### Given task:
Show each line of the records below that contains the word "Open", copied in full.

### Text and item location entries:
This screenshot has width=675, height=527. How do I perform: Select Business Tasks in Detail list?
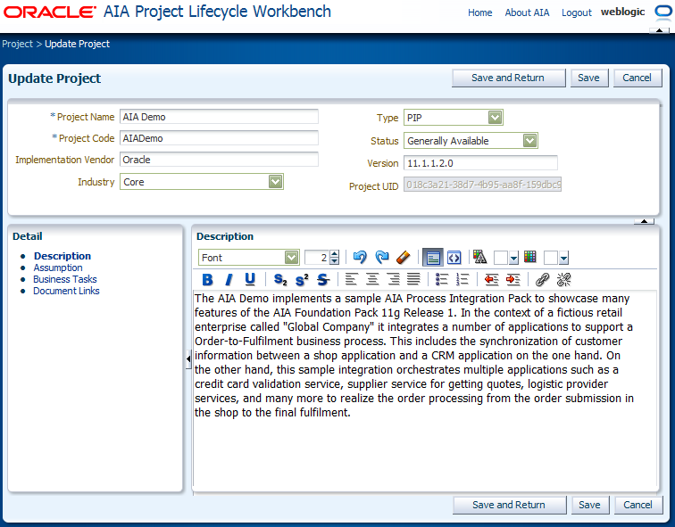pos(65,279)
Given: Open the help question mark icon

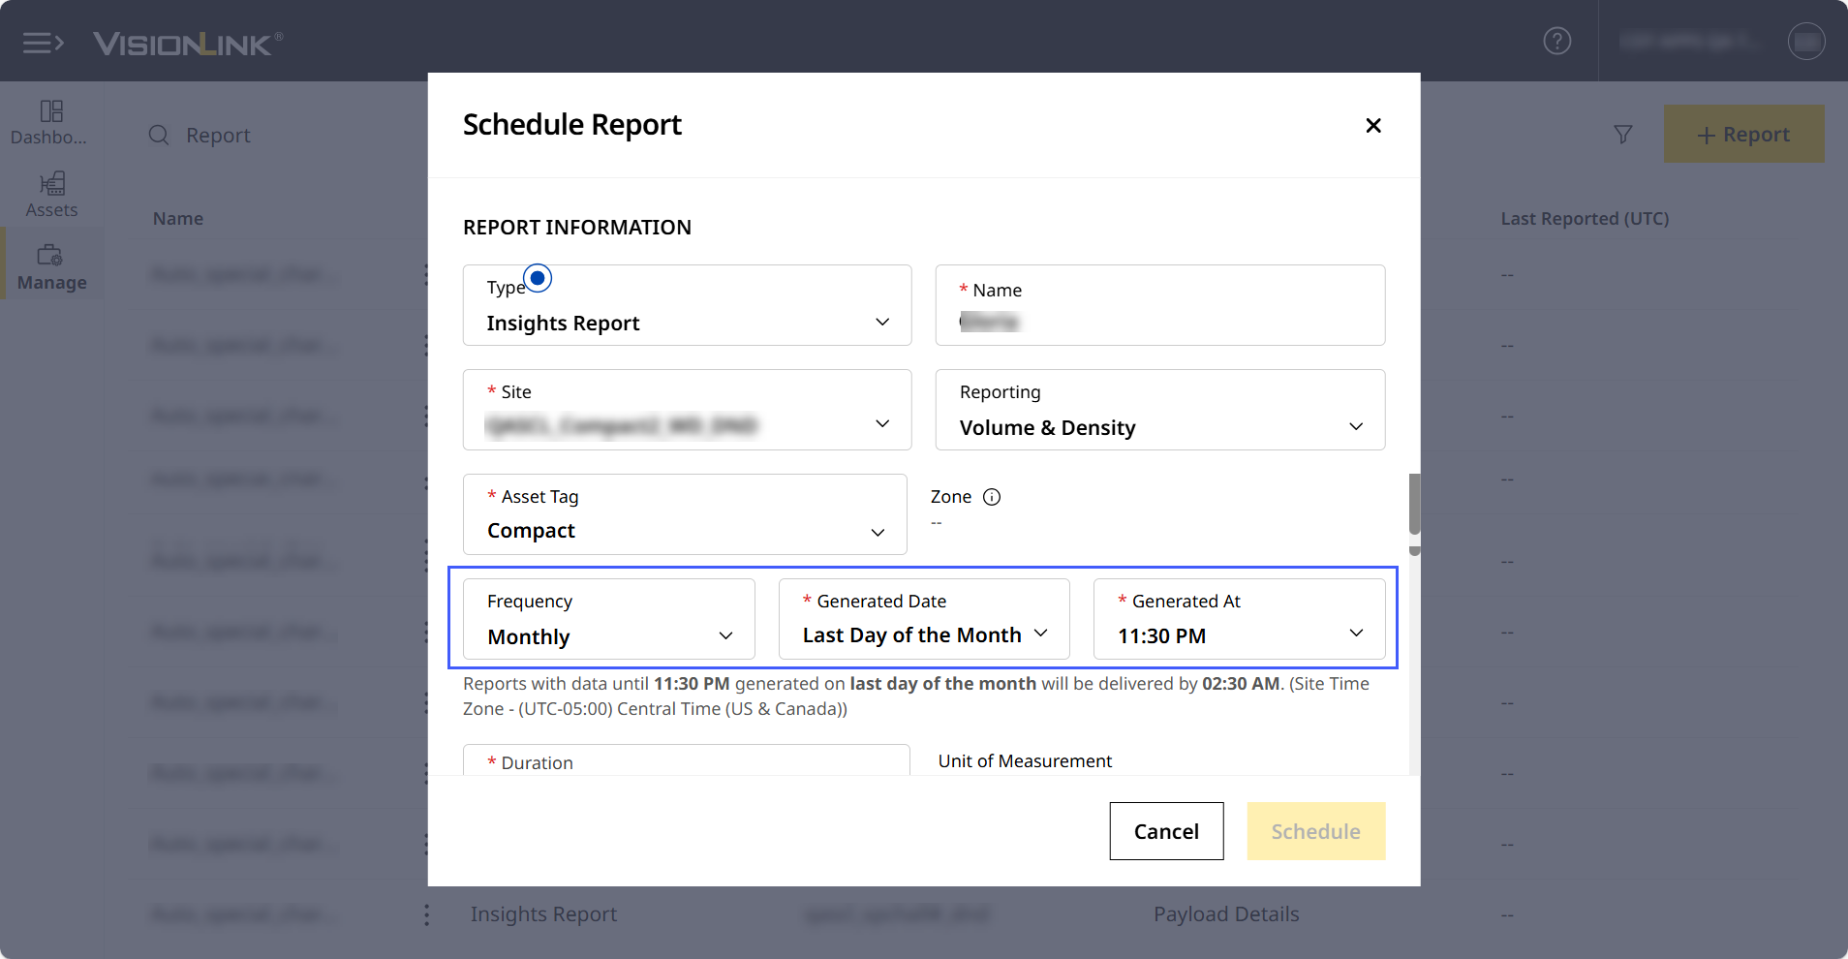Looking at the screenshot, I should [x=1556, y=41].
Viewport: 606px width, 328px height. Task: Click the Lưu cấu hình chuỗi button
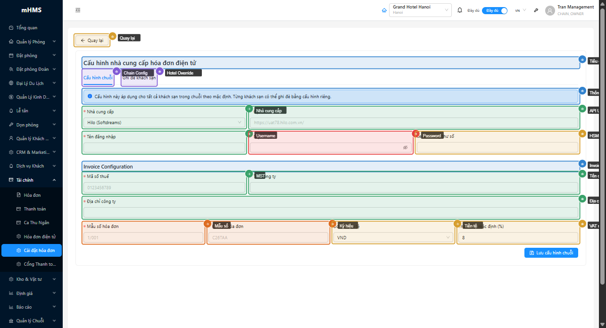point(551,252)
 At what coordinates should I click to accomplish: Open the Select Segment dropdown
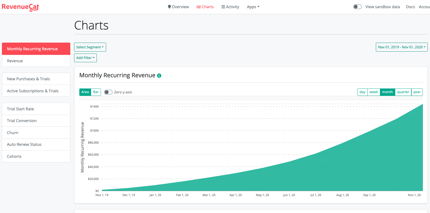pos(90,47)
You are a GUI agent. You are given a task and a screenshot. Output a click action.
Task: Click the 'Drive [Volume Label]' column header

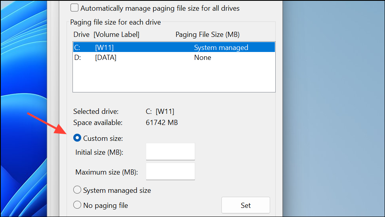point(106,35)
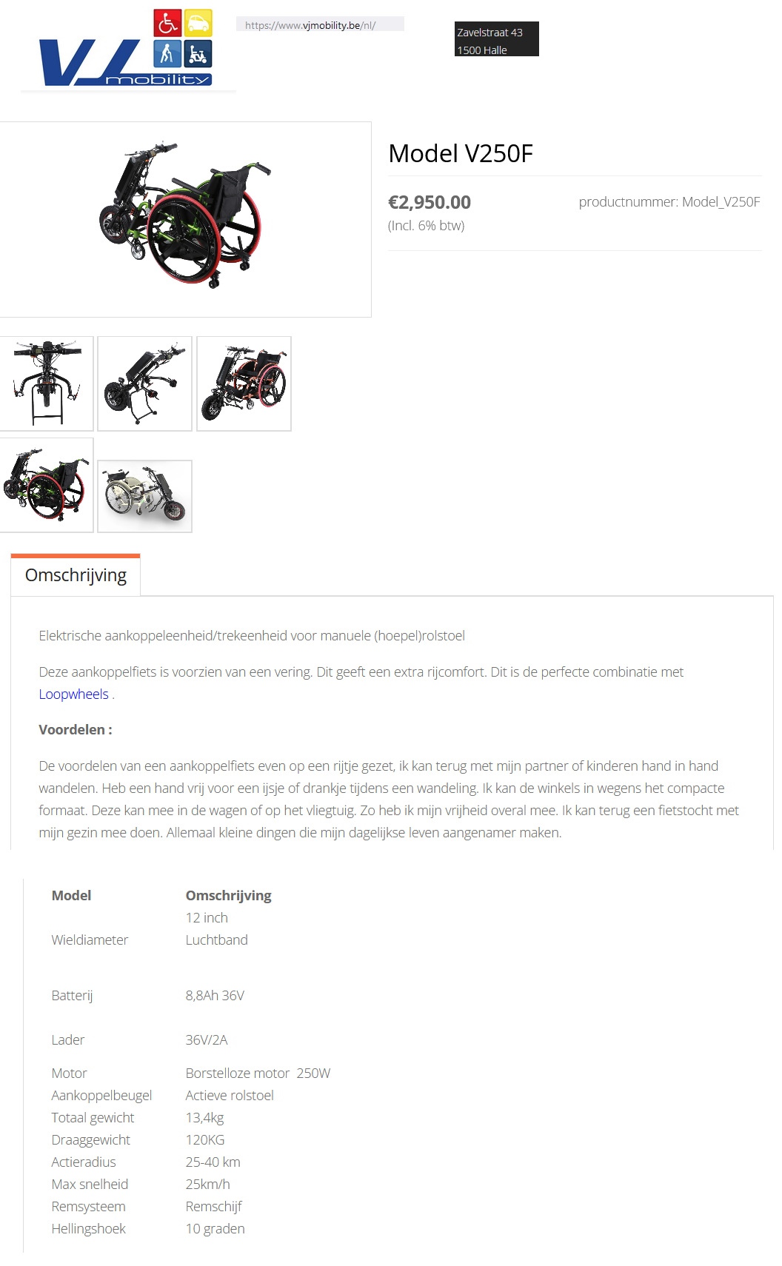Select the standalone handbike unit thumbnail

(144, 384)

### Worked answer:
Given: Open the help question mark icon
 At what coordinates should I click to accomplish: Open the Select Segment dropdown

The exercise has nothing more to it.